Le Prince arrange notre journée de demain. Nous retournerons à Saint-Marc, nous verrons le palais ducal, nous irons à l’île du Lido : enfin, je connaîtrai Venise, et je ferai part à mon cher monde absent des merveilles dont j’aurai été témoin.


26 octobre.

Le canon de la frégate autrichienne a sonné le réveil de la rade, et parmi tous les mouvemens qui se faisaient sous nos yeux, nous n’avons pas tardé à voir le bateau de Trieste entrer au port et jeter l’ancre. La dame d’honneur envoyée par la reine de Naples en est descendue.

Elle achevait de déjeuner dans le salon, quand le Prince nous est revenu tout ému. Il avait couru voir un petit bâtiment » français arrivé dans la nuit et portant à son mât le nouveau drapeau tricolore. Des compatriotes ! Les couleurs nationales ! Il en avait les larmes aux yeux. Ces gens, des Marseillais, au nombre de huit seulement, l’avaient invité à déjeuner ; mais par je ne sais quelle timidité dont je lui ai fait reproche, et « pour ne pas les gêner, » il ne s’était pas nommé à eux. Quel plaisir ces matelots n’auraient-ils pas eu d’apprendre que le neveu de l’Empereur avait salué pour la première fois les trois couleurs à leur bord ?

Mlle Elise Baig, — ainsi s’appelle la dame de la reine de Naples, — a, pour notre grand agrément, partagé toute notre journée. Elle est très musicienne, très spirituelle, très érudite ; elle parle toutes les langues vivantes sans le moindre accent ; elle a fait l’admiration de la Reine par la manière dont elle lit. En cela comme en tout le reste, elle me surpasse de beaucoup.

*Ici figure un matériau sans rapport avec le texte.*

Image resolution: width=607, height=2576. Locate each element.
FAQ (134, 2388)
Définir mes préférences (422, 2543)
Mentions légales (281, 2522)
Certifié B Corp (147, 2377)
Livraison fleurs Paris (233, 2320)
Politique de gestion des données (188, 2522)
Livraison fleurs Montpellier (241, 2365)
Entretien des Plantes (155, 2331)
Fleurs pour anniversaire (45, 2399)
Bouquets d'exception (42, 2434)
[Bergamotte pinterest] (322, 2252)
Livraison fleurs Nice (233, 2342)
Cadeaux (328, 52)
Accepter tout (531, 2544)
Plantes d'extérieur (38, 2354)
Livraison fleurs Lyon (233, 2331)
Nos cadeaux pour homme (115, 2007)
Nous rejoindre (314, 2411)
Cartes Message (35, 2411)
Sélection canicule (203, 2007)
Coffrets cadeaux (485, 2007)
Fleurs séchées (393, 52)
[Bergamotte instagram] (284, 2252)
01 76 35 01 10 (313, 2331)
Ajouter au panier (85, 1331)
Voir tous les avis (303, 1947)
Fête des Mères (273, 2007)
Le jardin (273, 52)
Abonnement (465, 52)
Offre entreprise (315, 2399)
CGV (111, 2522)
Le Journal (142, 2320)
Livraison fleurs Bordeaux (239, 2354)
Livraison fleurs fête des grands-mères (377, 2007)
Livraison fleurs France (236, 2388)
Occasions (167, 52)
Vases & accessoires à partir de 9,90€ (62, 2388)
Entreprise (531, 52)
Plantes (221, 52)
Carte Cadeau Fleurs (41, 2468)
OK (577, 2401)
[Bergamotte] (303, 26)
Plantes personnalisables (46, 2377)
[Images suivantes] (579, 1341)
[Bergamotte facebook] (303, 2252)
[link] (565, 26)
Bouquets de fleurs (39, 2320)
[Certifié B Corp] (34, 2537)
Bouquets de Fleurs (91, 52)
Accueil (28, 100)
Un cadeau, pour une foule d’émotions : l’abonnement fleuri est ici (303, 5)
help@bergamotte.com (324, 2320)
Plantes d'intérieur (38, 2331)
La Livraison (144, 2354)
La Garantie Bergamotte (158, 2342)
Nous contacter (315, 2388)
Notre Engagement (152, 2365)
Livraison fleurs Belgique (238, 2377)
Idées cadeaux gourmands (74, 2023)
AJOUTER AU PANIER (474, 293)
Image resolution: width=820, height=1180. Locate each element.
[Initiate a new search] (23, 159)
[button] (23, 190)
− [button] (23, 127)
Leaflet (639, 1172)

Je sens le vide que laissera derrière elle la gentille princesse Caroline. Sa présence était mon prétexte et ma contenance ; mon inexpérience et sa timidité nous rapprochaient l’une de l’autre ; sans elle, bien des momens seront plus difficiles à passer, et je n’aurai plus ailleurs comme ici la liberté de courir la ville, en lui servant de chaperon.